SharePoint-Speicher: teuer und schnell belegt
In SharePoint Online kann die Preservation Hold Library einen erheblichen Teil des verfügbaren Speichers belegen – teils 20 % oder mehr des gesamten Site-Kontingents.
Da:
- intelligente Versionierung nicht mit Aufbewahrungsrichtlinien harmoniert
- alle Versionen erhalten bleiben müssen
- ist Priority Cleanup oft die einzige realistische Möglichkeit, um teuren SharePoint-Speicher zurückzugewinnen. Gleichzeitig gilt:
Inhalte mit Compliance-Relevanz dürfen nicht unüberlegt gelöscht werden.
Wie die Bereinigung technisch umgesetzt wird (Kurzüberblick)
Priority Cleanup arbeitet richtlinienbasiert:
- Zielorte werden über adaptive Bereiche definiert
- Inhalte werden per KQL-Abfrage identifiziert (z. B. alte Inhalte in der Preservation Hold Library)
- Neue Richtlinien starten immer im Simulationsmodus
- Erst nach Prüfung und Freigabe durch einen separaten Genehmiger wird die Richtlinie aktiv
Nach Aktivierung:
- Inhalte werden mit einem speziellen Aufbewahrungsetikett markiert
- SharePoint verschiebt sie in den Papierkorb der zweiten Stufe
- Dort bleiben sie 93 Tage wiederherstellbar, bevor sie endgültig gelöscht werden
Transparenz und Kontrolle
Der Fortschritt einer aktiven Richtlinie ist nicht direkt in der Oberfläche sichtbar. Stattdessen erfolgt die Nachverfolgung über:
- Activity Explorer
- Unified Audit Log (z. B. Ereignisse wie PriorityCleanupTagApplied)
Damit lässt sich nachvollziehen, was bereinigt wurde, auch wenn die Benutzeroberfläche nur begrenzte Statusinformationen liefert.
Wichtiger Hinweis zur Nutzung
Priority Cleanup ist kein Alltagswerkzeug, sondern ein gezieltes Mittel für Ausnahmefälle.

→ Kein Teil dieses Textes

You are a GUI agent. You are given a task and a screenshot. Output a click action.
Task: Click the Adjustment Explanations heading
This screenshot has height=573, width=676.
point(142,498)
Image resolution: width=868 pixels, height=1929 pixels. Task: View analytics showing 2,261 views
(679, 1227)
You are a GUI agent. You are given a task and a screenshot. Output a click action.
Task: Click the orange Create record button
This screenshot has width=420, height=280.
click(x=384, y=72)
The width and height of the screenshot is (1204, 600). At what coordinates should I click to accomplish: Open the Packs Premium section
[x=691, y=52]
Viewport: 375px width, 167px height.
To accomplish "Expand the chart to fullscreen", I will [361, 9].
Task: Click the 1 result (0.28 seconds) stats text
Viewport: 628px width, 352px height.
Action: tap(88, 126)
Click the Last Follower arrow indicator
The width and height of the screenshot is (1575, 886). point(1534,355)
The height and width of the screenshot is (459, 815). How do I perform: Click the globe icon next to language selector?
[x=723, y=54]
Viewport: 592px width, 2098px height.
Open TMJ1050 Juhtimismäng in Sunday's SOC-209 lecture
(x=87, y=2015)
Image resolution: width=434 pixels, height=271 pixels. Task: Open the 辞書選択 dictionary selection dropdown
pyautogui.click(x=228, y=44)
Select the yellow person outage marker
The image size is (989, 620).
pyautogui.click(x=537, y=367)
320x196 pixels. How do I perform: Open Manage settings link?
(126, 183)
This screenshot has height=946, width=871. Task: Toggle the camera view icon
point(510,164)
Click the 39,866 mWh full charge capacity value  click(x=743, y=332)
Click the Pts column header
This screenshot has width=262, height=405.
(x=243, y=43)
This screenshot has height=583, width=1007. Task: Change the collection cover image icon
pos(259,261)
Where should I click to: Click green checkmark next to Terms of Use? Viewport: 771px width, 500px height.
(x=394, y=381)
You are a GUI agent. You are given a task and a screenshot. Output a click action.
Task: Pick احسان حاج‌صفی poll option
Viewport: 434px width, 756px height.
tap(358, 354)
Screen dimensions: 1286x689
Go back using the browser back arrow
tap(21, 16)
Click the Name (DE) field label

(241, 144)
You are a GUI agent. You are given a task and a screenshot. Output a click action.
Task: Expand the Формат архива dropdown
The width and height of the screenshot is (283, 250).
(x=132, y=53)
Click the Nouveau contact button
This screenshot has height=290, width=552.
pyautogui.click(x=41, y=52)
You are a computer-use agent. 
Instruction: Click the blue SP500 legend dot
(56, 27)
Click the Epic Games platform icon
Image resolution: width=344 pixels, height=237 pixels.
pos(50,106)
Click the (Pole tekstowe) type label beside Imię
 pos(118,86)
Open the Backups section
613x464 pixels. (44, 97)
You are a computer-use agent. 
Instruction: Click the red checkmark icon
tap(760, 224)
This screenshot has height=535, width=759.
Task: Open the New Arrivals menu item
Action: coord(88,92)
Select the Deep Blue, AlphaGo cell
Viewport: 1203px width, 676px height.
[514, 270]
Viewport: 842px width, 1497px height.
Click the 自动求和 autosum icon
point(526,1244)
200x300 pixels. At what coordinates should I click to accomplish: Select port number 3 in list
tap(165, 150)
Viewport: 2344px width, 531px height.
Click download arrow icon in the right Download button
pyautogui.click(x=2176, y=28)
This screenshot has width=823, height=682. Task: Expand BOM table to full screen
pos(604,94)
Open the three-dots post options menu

Da die Funktion bewusst Aufbewahrungsmechanismen übersteuert, gilt:
- gründliche Vorbereitung ist Pflicht
- Compliance-, Datenschutz- und Rechtsabteilungen sollten eingebunden sein
- Richtlinien sollten nach Abschluss wieder entfernt werden
Microsoft macht klar: Diese Funktion dient der kontrollierten Optimierung, nicht dem pauschalen Löschen.
Detaillierte Hinweise zur Funktionsweise findest du hier:
https://practical365.com/priority-cleanup-for-sharepoint/

Fazit
Die Updates lassen sich klar zusammenfassen:
- Mehr Sicherheit auf Admin-Ebene durch strengere technische Anforderungen und klar definierte Zugriffe
- Geplante Übergangsphasen statt Überraschungen, insbesondere bei Wartung und Infrastruktur-Migrationen
- Bessere Kontrolle externer Kommunikation ohne Eingriff in bestehende Teams-Konfigurationen
Kommunikation ist entscheidend: Auch wenn kein unmittelbarer Handlungsdruck besteht, sollten betroffene Teams informiert sein
Unterm Strich gilt: keine dramatischen Änderungen, aber klare Signale. Wer Microsoft 365 professionell betreibt, sollte diese Neuerungen kennen, einordnen und organisatorisch sauber begleiten.